Hidden Epidemic? Divide over chronic Lyme disease

By Barbara Morse Silva
Health Check 10 Reporter

Published: July 28, 2009

It is becoming one of the most controversial illnesses in the history of medicine: chronic Lyme disease.

Those who treat the disease will tell you it's real and life-threatening. Those who believe the chronic illness does not exist will dismiss it as something else.

Two very different schools of thought leave patients caught in the middle.

The last time Matt Rolin felt really good he was 11. He was into theater, even playing the lead in ``Oliver.``

It was nine years ago during that production that he started feeling sick.

``I remember, like, just started in school, getting harder to concentrate,`` Rolin said.

That was just the beginning.

``I was just falling down, couldn't balance, throwing up, lots and lots of pain. It was just terrible,`` he said.

Rolin spent most days in bed. He went to see doctor after doctor, who told him he was making it up or that he had fibromyalgia.

``They just didn't have any answers,`` Rolin said.

Stephanie Stabile remembers three years ago, when she was 13.

``I'd be shaking a little bit with tremors and be, `Oh, OK. Whatever.` And then it got to the point where I couldn't get out of bed,`` Stabile said.

She began to have severe pain in her hip and in her back.

Doctors, at first, thought it was her juvenile rheumatoid arthritis flaring up. But as the days and weeks went by, her mother suspected it was something more

``When she began with chronic fatigue, she was sleeping, this was a girl who would never want to go to bed. She just, you know, burned the candles on both ends,`` Loren Stabile said.


``And then she started with neurological symptoms. She would get the tremors. She would go from hot to cold, and she'd fall out of her bed.``


Stabile was tested for multiple sclerosis, chronic fatigue, and a thyroid condition.

``They couldn't find anything,`` Loren Stabile said.


That was until they went to see Dr. Charles Ray Jones, a pediatrician in New Haven, Conn.


At 80 and barely able to walk, Jones said he works seven days a week. Over the years, he's seen 15,000 children with one thing in common: Lyme disease.


Given the need and the demand, Jones said retirement is not an option.

``Right now, I'm the only pediatrician in the whole world who has an awareness of Lyme and tick-borne diseases,`` Jones said.


Jones said more of his patients than not have chronic Lyme disease. Rolin and Stabile are among them.

``Some are very, very much impaired,`` Jones said.


Rolin had to be carried into Jones's office. At that point, Rolin said he had little hope and thought he would probably die if he didn't get help.

``Because we didn't know what was wrong and it just kept getting worse,`` Rolin said.


Jones diagnosed Rolin, not only with Lyme disease, but with other tick-borne infections and immediately put him on antibiotics.

Rolin is now 20 and continues to take antibiotics.

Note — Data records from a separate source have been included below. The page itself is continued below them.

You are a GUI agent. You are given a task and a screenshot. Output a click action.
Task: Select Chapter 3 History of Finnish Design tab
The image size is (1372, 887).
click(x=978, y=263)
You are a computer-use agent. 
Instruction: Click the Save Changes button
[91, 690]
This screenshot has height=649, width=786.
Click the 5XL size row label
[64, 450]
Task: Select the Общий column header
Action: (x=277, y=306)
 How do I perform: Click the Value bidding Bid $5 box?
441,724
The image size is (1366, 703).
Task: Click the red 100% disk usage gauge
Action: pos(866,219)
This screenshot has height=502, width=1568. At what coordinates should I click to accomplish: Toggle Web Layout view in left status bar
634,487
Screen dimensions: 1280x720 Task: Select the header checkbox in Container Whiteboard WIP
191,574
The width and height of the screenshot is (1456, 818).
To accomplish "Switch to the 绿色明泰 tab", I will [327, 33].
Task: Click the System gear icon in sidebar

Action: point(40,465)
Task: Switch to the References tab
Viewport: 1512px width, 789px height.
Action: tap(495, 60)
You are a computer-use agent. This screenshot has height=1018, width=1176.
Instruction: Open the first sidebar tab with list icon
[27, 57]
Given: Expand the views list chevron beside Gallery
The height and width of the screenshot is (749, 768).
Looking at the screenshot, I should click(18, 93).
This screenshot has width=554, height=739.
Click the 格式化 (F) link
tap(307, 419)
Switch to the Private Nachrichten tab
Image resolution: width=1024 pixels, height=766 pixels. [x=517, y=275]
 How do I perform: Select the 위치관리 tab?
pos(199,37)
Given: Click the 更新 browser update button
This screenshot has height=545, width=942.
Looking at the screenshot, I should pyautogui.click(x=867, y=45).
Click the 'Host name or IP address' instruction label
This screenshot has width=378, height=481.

It took a while, but he is no longer bed-ridden and he is able to do things he couldn't do for years--like run up and down the stairs. And only recently did he start playing the piano again.

``I'm a believer because I watched my son suffer for so long. If it wasn't for Dr. Charles Ray Jones I know that he would have died,`` said Julie Merolla, Rolin's mother.


But not everyone--in particular, the medical community at large--agrees.


``At Yale, I'm known as the great Satan ... Because I'm evil, bad, and treat kids in the wrong way,`` Jones said. ``I'm known as the great saint by the people.``


Heralded by his many patients, villainized, he says, by his peers. That's because according to the guidelines issued by the Infectious Diseases Society of America, there is no scientific evidence backing a diagnosis of chronic Lyme disease.


Dr. Nitin Damle is an internal medicine doctor in Lyme-endemic South County who follows those guidelines.


So, what about people who become chronically ill after a Lyme diagnosis?


``I think that there is in a very small percentage of people a syndrome called post-Lyme syndrome in which they have inflammatory responses, their body has inflammatory responses.


Most of those are self-limiting and go away with time and anti-inflammatories and other types of medication,`` Damle said.

But what if they don't improve?

``I think you need to continuously look at why they're not getting better,`` Damle said.

And that's what's spelled out in the IDSA guidelines. If these patients don't improve, it's one of four things:

They never had Lyme disease.

They had Lyme disease and another infection simultaneously and were only treated for Lyme.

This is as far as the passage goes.